The Scheduler is akin to a Dating Service. Requests for the creation of new instances come in and the most applicable Compute nodes are selected from a large pool of potential candidates. In a small deployment we may be happy with the currently available Chance Scheduler which randomly selects a Host from the available pool. Or if you need something a little more fancy you may want to use the Filter Scheduler, which selects Compute hosts from a logical partitioning of available hosts.
The Filter Scheduler supports filtering and weighing to make informed decisions on where a new instance should be created.
So, how does this all work?
Costs & Weights
When deciding where to place an Instance, we compare a Weighted Cost for each Host. The Weighting, currently, is just the sum of each Cost. Costs are nothing more than integers from 0 - max_int. Costs are computed by looking at the various Capabilities of the Host relative to the specs of the Instance being asked for. Trying to put a plain vanilla instance on a high performance host should have a very high cost. But putting a vanilla instance on a vanilla Host should have a low cost.
Some Costs are more esoteric. Consider a rule that says we should prefer Hosts that don't already have an instance on it that is owned by the user requesting it (to mitigate against machine failures). Here we have to look at all the other Instances on the host to compute our cost.
- An example of some other costs might include selecting:
- a GPU-based host over a standard CPU
- a host with fast ethernet over a 10mbps line
- a host that can run Windows instances
- a host in the EU vs North America
This Weight is computed for each Instance requested. If the customer asked for 1000 instances, the consumed resources on each Host are "virtually" depleted so the Cost can change accordingly.
Filtering and Weighing
The filtering (excluding compute nodes incapable of fulfilling the request) and weighing (computing the relative "fitness" of a compute node to fulfill the request) rules used are very subjective operations ... Service Providers will probably have a very different set of filtering and weighing rules than private cloud administrators. The filtering and weighing aspects of the FilterScheduler are flexible and extensible.
As we mentioned earlier, filtering hosts is a very deployment-specific process. Service Providers may have a different set of criteria for filtering Compute nodes than a University. To facilitate this, the FilterScheduler supports a variety of filtering strategies as well as an easy means for plugging in your own algorithms. Specifying filters involves 2 settings. One makes filters available for use. The second specifies which filters to use by default (out of the filters available). The reason for this second option is that there may be support to allow end-users to specify specific filters during a build at some point in the future.
Making filters available:
Filters are made available to the scheduler via the --scheduler_available_filters setting. This setting can be specified more than once and should contain lists of filter class names (with full paths) to make available. Specifying 'nova.scheduler.filters.standard_filters' will cause all standard filters under 'nova.scheduler.filters' to be made available. That is the default setting. Additionally, you can specify your own classes to be made available. For example, 'myfilter.MyFilterClass' can be specified. Now that you've configured which filters are available, you should set which ones you actually want to use by default.

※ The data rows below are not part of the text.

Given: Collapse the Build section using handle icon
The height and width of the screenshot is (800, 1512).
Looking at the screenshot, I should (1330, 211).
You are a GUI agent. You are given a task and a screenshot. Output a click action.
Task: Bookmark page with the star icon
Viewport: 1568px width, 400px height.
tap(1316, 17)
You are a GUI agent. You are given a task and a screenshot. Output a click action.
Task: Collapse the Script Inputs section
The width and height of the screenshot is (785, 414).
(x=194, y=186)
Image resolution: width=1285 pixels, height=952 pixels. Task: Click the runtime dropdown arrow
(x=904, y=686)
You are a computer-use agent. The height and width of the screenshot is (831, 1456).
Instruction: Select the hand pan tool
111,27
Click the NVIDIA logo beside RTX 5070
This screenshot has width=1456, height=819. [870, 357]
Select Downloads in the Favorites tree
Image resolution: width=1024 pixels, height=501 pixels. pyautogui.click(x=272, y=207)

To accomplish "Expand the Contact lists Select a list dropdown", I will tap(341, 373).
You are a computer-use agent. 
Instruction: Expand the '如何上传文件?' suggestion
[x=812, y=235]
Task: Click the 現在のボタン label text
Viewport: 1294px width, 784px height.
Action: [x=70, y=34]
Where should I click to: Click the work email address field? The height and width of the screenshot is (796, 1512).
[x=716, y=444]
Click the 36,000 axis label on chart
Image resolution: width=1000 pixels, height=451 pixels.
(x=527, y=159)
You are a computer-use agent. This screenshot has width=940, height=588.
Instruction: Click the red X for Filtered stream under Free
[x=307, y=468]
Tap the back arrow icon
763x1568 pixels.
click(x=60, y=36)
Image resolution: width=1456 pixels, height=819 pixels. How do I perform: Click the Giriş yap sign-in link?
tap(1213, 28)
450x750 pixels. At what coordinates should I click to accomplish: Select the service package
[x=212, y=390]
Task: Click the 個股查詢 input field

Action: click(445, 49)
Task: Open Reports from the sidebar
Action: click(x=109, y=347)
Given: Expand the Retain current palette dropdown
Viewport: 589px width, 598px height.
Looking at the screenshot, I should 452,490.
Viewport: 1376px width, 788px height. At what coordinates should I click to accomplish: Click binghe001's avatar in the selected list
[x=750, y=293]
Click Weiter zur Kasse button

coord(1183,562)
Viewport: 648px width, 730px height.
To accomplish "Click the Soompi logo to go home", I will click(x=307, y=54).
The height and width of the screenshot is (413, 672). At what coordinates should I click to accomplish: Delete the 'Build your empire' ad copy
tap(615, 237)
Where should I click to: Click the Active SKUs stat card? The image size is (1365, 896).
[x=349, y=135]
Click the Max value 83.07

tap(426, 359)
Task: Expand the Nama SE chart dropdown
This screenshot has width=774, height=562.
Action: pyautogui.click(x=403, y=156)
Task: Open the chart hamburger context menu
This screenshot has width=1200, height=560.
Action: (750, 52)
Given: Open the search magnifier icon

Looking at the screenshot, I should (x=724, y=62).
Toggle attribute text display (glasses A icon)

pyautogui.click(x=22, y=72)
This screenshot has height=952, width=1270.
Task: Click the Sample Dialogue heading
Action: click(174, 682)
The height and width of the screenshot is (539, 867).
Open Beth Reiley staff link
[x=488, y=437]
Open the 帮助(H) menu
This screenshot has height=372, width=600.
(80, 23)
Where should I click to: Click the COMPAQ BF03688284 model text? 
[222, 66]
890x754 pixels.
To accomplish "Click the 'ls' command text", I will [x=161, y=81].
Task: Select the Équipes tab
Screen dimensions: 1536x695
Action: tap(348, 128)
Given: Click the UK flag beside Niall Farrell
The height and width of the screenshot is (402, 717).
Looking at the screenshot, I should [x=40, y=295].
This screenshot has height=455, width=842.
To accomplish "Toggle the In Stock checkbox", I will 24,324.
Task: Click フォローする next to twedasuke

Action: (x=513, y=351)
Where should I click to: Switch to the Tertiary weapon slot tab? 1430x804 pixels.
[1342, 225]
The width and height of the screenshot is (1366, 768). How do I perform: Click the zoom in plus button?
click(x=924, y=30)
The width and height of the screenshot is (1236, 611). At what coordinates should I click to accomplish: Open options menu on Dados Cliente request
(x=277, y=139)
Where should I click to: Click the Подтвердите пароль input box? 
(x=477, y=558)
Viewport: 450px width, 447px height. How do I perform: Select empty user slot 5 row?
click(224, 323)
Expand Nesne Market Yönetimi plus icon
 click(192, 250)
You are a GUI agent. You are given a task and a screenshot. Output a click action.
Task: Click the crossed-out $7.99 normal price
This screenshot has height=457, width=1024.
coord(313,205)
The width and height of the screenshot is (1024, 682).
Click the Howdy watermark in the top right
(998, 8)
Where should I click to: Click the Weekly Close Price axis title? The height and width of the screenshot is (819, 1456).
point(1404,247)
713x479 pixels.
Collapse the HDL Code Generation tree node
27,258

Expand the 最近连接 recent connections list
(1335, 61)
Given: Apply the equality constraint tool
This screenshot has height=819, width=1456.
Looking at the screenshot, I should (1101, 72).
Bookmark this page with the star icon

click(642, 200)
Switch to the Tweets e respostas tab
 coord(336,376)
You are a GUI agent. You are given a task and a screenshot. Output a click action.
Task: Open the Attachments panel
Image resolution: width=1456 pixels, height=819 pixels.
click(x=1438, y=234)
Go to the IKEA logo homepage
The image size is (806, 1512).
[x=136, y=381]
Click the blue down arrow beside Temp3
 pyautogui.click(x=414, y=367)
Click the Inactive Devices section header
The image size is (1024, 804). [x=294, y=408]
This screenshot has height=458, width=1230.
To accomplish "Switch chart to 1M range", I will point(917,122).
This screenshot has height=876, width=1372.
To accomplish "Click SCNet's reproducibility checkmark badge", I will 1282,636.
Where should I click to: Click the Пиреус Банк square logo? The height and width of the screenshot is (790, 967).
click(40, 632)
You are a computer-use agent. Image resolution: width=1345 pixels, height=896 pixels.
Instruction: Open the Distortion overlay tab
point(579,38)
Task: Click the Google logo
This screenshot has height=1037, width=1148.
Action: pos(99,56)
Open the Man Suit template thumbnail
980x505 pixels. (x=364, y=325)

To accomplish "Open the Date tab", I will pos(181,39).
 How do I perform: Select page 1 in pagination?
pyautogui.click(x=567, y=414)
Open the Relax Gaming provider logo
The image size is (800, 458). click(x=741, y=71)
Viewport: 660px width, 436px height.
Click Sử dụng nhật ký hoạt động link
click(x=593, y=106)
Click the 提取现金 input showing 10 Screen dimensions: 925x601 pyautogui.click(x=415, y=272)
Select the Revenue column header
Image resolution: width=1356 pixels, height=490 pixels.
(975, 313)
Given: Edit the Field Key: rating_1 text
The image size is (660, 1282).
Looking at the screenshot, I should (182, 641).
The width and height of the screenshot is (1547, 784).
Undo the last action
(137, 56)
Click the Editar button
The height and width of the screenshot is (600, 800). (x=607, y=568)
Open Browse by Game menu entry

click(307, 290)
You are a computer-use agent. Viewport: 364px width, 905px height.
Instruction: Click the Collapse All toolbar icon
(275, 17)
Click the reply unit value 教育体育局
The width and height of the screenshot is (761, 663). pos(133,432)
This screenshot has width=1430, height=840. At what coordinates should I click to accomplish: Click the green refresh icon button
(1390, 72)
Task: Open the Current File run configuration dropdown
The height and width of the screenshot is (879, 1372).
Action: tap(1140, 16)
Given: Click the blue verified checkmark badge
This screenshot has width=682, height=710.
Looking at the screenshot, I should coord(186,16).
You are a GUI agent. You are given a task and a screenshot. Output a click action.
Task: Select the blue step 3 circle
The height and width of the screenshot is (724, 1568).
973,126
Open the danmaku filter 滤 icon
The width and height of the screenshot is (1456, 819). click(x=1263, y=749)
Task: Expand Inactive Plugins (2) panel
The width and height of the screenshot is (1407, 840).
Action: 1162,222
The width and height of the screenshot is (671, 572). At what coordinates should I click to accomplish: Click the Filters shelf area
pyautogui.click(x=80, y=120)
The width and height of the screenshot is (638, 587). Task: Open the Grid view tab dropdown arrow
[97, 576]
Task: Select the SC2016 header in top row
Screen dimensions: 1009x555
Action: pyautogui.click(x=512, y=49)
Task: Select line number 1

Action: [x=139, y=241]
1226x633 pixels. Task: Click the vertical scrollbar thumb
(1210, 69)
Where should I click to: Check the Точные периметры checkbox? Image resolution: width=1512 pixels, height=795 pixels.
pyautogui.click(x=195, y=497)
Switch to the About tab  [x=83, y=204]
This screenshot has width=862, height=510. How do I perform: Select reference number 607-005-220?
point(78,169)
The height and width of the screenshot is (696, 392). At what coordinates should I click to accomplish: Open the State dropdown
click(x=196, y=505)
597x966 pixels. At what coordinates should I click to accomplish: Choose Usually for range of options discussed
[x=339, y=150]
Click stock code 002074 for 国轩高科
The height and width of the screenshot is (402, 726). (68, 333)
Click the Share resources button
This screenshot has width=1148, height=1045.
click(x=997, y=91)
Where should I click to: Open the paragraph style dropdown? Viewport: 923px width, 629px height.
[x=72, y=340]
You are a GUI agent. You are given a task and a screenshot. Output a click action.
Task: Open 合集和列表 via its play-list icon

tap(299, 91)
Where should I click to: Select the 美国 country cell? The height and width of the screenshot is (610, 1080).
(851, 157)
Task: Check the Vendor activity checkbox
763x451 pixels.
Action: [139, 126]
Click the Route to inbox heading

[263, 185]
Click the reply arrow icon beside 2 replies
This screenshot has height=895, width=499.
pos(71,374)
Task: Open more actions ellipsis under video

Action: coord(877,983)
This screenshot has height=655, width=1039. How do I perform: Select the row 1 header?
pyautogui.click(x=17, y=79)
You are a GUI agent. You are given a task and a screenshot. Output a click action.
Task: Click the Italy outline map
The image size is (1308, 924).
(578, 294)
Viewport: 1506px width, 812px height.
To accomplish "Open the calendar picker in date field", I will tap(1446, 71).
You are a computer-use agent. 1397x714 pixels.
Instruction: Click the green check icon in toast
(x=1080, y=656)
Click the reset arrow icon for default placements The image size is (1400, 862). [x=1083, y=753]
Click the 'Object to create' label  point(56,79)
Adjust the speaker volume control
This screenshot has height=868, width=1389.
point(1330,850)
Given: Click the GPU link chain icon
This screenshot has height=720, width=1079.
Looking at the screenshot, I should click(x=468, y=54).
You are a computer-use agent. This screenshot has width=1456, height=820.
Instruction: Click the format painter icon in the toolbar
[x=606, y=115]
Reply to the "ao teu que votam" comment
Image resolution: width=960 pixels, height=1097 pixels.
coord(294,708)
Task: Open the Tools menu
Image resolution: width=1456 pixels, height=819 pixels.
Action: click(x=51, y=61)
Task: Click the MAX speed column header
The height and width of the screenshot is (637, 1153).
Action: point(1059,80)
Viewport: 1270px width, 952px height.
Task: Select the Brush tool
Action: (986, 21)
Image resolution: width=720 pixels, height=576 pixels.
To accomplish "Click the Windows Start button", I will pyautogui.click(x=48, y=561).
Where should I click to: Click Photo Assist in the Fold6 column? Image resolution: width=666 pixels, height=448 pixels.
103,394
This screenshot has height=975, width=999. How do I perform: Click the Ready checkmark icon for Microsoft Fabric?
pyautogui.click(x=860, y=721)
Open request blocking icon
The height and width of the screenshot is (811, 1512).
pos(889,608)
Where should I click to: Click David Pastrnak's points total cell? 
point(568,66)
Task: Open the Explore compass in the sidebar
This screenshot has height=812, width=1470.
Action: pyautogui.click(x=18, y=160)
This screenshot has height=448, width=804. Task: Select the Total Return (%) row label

Setting the default filtering classes:
The default filters to use are set via the --scheduler_default_filters setting. This setting should contain a list of class names. You should not specify the full paths with these class names. By default this flag is set to ['AvailabilityZoneFilter', 'RamFilter', 'ComputeFilter']. Below is a list of standard filter classes:
- AllHostsFilter includes all hosts (essentially is a No-op filter)
- AvailabilityZoneFilter provides host filtering based on availability_zone
- ComputeFilter provides host filtering based on InstanceType extra_specs, comparing against host capability announcements
- CoreFilter provides host filtering based on number of cpu cores
- DifferentHostFilter provides host filtering based on scheduler_hint's 'different_host' value. With the scheduler_hints extension, this allows one to put a new instance on a different host from another instance
- IsolatedHostsFilter provides host filtering based on the 'isolated_hosts' and 'isolated_images' flags/settings.
- JSONFilter filters hosts based on simple JSON expression grammar. Using a LISP-like JSON structure the caller can request instances based on criteria well beyond what ComputeFilter specifies. See nova.tests.scheduler.test_host_filters for examples.
- RamFilter provides host filtering based on the memory needed vs memory free
- SameHostFilter provides host filtering based on scheduler_hint's 'same_host' value. With the scheduler_hints extension, this allows one to put a new instance on the same host as another instance
- SimpleCIDRAffinityFilter provides host filtering based on scheduler_hint's 'build_near_host_ip' value. With the scheduler_hints extension, this allows one to put a new instance on a host within the same IP block.
To create your own HostFilter the user simply has to derive from nova.scheduler.filters.BaseHostFilter and implement one method: host_passes. This method accepts a HostState instance describing a host as well as a filter_properties dictionary. Host capabilities can be found in HostState.capabilities and other properites can be found in filter_properties like instance_type, etc. Your method should return True if it passes the filter.
Here are some of the main flags you should set in your nova.conf file:
--scheduler_driver=nova.scheduler.filter_scheduler.FilterScheduler --scheduler_available_filters=nova.scheduler.filters.standard_filters # --scheduler_available_filters=myfilter.MyOwnFilter --scheduler_default_filters=RamFilter,ComputeFilter,MyOwnFilter
scheduler_driver is the real workhorse of the operation. For Filter Scheduler, you need to specify a class derived from nova.scheduler.filter_scheduler.FilterScheduler. scheduler_default_filters are the host filters to be used for filtering candidate Compute nodes.
Some optional flags which are handy for debugging are:
Using the Fake virtualization driver is handy when you're setting this stuff up so you're not dealing with a million possible issues at once. When things seem to working correctly, switch back to whatever hypervisor your deployment uses.